Cisco Issues Vulnerability Warning In Java Deserialization Affecting Multiple Products

Cisco Systems scrambled to issue security advisories Wednesday and Thursday noting that a vulnerability in the Java deserialization code used by the Apache Common Collections library could allow remote attackers to "execute arbitrary code" on many Cisco products.

Cisco said it is investigating the potential impact of the vulnerability, first discovered by FoxGlove Security, across a broad range of the company's product lines. Those include collaboration products like Cisco WebEx Meetings, routing and switching products such as Cisco IOS Software, unified computing products such as Cisco UCS Manager, and voice and unified communications devices.
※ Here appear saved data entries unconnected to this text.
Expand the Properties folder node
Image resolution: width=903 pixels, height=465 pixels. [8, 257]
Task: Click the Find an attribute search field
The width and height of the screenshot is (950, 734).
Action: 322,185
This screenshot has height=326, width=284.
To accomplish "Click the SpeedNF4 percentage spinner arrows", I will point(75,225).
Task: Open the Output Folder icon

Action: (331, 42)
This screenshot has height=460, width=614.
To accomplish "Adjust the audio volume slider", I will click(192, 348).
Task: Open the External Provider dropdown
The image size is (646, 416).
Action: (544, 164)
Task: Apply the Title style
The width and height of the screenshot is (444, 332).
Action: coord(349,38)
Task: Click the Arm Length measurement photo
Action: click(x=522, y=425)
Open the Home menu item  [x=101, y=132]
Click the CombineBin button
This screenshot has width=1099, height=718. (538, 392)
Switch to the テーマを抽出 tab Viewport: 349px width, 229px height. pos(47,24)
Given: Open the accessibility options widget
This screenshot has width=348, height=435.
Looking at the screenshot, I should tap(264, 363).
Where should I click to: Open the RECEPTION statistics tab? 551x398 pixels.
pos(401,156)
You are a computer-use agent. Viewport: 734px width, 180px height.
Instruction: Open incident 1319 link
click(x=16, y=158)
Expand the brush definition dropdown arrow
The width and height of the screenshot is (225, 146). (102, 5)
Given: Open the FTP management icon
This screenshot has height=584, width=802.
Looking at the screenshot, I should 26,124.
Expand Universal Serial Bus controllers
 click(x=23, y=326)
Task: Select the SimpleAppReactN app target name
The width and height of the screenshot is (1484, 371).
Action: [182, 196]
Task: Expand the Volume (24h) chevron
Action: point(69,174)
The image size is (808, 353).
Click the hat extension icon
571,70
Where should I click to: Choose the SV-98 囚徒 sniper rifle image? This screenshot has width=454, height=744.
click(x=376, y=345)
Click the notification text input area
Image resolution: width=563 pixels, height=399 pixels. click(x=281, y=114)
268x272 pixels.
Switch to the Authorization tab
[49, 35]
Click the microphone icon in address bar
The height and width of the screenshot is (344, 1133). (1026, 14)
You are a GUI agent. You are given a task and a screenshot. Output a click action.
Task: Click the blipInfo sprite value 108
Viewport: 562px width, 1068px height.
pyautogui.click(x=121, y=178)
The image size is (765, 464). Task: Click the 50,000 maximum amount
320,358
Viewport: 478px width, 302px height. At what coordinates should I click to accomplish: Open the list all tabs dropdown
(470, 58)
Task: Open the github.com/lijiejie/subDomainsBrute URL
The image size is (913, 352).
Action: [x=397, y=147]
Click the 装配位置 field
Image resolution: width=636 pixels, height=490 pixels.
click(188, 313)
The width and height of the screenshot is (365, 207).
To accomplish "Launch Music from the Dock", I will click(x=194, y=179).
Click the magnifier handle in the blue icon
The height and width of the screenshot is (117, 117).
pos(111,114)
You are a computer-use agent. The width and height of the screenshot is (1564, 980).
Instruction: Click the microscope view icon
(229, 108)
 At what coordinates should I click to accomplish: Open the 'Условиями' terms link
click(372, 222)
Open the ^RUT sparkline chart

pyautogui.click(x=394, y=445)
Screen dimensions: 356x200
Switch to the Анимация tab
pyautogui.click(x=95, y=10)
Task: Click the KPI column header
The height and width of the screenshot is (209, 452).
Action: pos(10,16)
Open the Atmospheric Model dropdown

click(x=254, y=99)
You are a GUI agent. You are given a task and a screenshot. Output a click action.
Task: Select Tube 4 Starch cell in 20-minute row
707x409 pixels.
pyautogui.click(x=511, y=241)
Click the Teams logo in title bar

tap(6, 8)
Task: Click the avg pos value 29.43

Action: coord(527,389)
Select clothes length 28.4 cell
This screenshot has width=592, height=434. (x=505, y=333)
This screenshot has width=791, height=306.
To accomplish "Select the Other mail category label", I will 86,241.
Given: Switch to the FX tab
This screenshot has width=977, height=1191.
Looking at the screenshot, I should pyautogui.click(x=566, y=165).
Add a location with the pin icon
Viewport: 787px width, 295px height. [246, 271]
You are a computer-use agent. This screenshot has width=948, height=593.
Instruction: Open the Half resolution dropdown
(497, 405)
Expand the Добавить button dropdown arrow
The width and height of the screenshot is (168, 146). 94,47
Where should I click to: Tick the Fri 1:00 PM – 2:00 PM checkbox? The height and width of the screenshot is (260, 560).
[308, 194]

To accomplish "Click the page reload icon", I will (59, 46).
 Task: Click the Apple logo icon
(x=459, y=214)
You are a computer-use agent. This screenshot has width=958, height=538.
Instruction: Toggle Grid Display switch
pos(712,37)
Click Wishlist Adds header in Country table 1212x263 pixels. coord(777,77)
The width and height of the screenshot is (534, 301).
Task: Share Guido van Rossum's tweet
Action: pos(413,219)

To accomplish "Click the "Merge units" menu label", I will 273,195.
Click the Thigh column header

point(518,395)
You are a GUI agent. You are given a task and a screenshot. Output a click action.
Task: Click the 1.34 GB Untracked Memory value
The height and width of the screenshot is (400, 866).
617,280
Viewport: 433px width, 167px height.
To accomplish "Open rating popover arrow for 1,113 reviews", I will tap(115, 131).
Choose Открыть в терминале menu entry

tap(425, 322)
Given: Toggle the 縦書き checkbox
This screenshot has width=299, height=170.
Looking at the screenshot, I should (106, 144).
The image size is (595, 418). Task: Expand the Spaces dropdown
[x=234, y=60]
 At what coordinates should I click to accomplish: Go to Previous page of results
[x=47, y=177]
Also on the investigation list are voice endpoint clients and client software like Cisco AnyConnect Secure Mobility Client, network applications like Cisco ACE, network and content security devices, network management and provisioning tools, wireless products like the Cisco Mobility Services Engine, Cisco Hosted Services including cloud services, and video and telepresence products.

The End Of Yahoo?

Until now, Internet portal company Yahoo had been following a plan to sell its $32 billion stake in Chinese ecommerce giant Alibaba. But this week, the company suddenly reversed course, announcing instead that the company would hold onto the Alibaba stock and would spin off its struggling core Internet business instead.

The plan could take a year to carry out and reports said the move essentially puts such assets as Yahoo email, search, the Tumblr social media service and other properties up for sale. That, some observers said, could ultimately lead to the end of Yahoo as we know it.

The decision by Yahoo's board essentially rejects the plans of CEO Marissa Mayer (pictured) to turn around the struggling company, noted a Wall Street Journal story. Mayer did have a stellar week in her personal life, though, overshadowing Yahoo’s woes by giving birth to identical twin girls Thursday.